本文抜粋:
当院では、むし歯や歯周病の予防処置としてエアフロープロフィラキシスマスターを導入しております。エアフロープロフィラキシスマスターを用いたGBT予防治療では、患者様に負担の少ない方法でむし歯の原因となるバイオフィルムを効果的に除去します。
これにより、むし歯や歯周病を予防しやすい環境を整えることができます。GBT予防治療は、子供から大人まで幅広い年齢層に対応できる処置であり、通常の歯のクリーニングに比べてむし歯や歯周病の予防効果が高まることが期待できます。
図:エアフロー
エアフローとは
エアフローとは、特殊な細かいパウダーを歯に吹きかけて、歯を高圧洗浄するクリーニングです。微粒子パウダーを器具の届かない隙間へ吹き付けることができるため、天然の歯、インプラント、修復物・補綴物や矯正装置などの歯肉縁上および縁下からバイオフィルムやステイン、早期歯石を除去し、予知性の高い予防歯科を治療を実現します。

表示情報:
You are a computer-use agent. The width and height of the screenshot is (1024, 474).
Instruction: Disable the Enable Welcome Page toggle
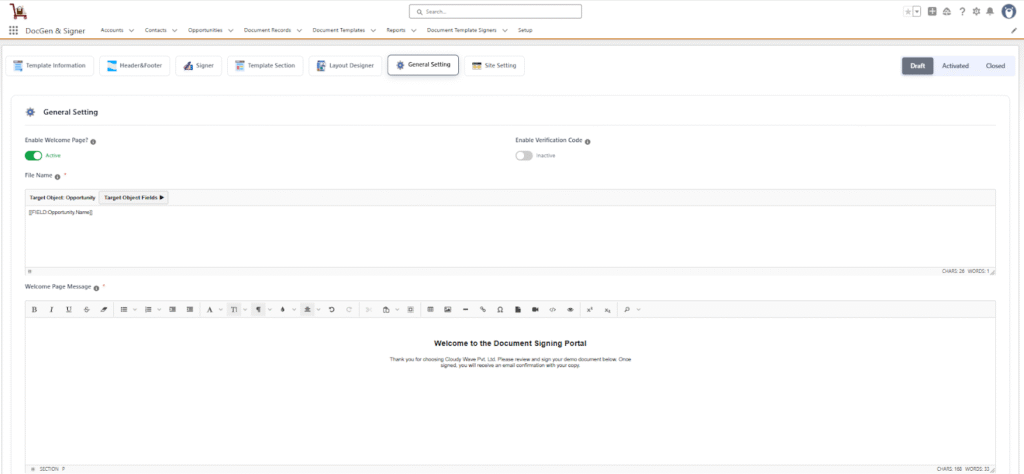coord(34,155)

課題内容: 本文のうち「当院では、むし歯や歯周病の予」で始まり「が高まることが期待できます。」で終わる部分を、一字一句変えずに引用してください。 本文の内容だけを手がかりにしてください。

解答例:
当院では、むし歯や歯周病の予防処置としてエアフロープロフィラキシスマスターを導入しております。エアフロープロフィラキシスマスターを用いたGBT予防治療では、患者様に負担の少ない方法でむし歯の原因となるバイオフィルムを効果的に除去します。
これにより、むし歯や歯周病を予防しやすい環境を整えることができます。GBT予防治療は、子供から大人まで幅広い年齢層に対応できる処置であり、通常の歯のクリーニングに比べてむし歯や歯周病の予防効果が高まることが期待できます。